Monumento en el Mall Nacional rinde homenaje a las víctimas del consumo de sustancias

Foto cortesía NBC4

Para Sabrina Wiffler, cada paso en el Sendero de la Verdad en el Mall Nacional lleva el peso de alguien a quien amaba.

“Este es mi sobrino, Kristopher. Lo perdimos a los 20 años por la heroína”, dijo. “Intentamos contar tantas historias como podemos, difundir su información, con la esperanza de que le ahorre a alguien más el dolor que todos hemos pasado”.

Wiffler viajó desde Missouri para reunirse con familias de todo el país. Juntos, han creado el tercer Sendero de la Verdad nacional, un mar de casi 4000 lápidas conmemorativas pintadas a mano, cada una con el nombre, el rostro y la historia de una persona que perdió la vida por el consumo de sustancias.

El evento, que duró todo el día, incluyó actuaciones, discursos, círculos de sanación y una capacitación gratuita sobre naloxona (medicamento que revierte rápidamente una sobredosis de opioides).

“Nuestra familia, nuestros seres queridos, eran personas fantásticas”, dijo Kathy Staples, socia del Sendero de la Verdad. Que una persona no es la suma de su adicción. Ofrecer compasión y reducir el estigma son fundamentales para poder abordar lo que le sucede a la persona en todo momento, y nuestras políticas exigen acceso inmediato al tratamiento y acceso generalizado a la naloxona.

Los organizadores también exigen un mejor acceso a los fondos del acuerdo sobre opioides.
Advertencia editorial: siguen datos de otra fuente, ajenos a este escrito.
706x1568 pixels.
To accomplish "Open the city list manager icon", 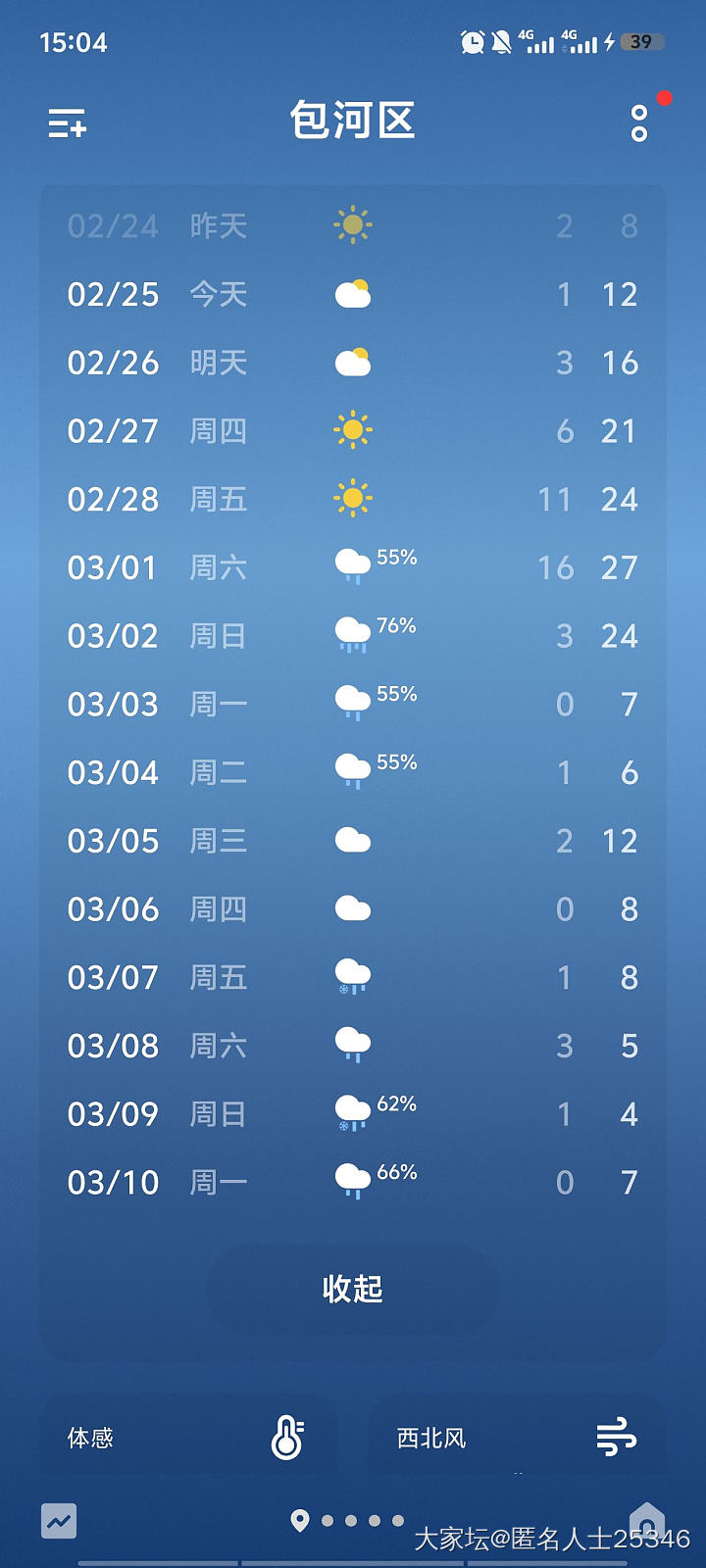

Estos fondos provienen de acuerdos judiciales multimillonarios con fabricantes y distribuidores de medicamentos, destinados a ayudar a los estados y las comunidades a financiar programas de tratamiento, prevención y recuperación.

La exhibición «El Sendero de la Verdad» estará en el National Mall hasta este domingo. Los organizadores esperan que inspire compasión, diálogo y acción. Las familias pueden enviar sus nombres durante todo el año para el monumento que sigue creciendo, un recordatorio de que detrás de cada número hay una vida.

«Lleven Narcan. Es bueno tenerlo. Podrían ser esa persona que salve la vida de alguien», dijo Wiffler. «Ellos también fueron personas, y ya es suficiente».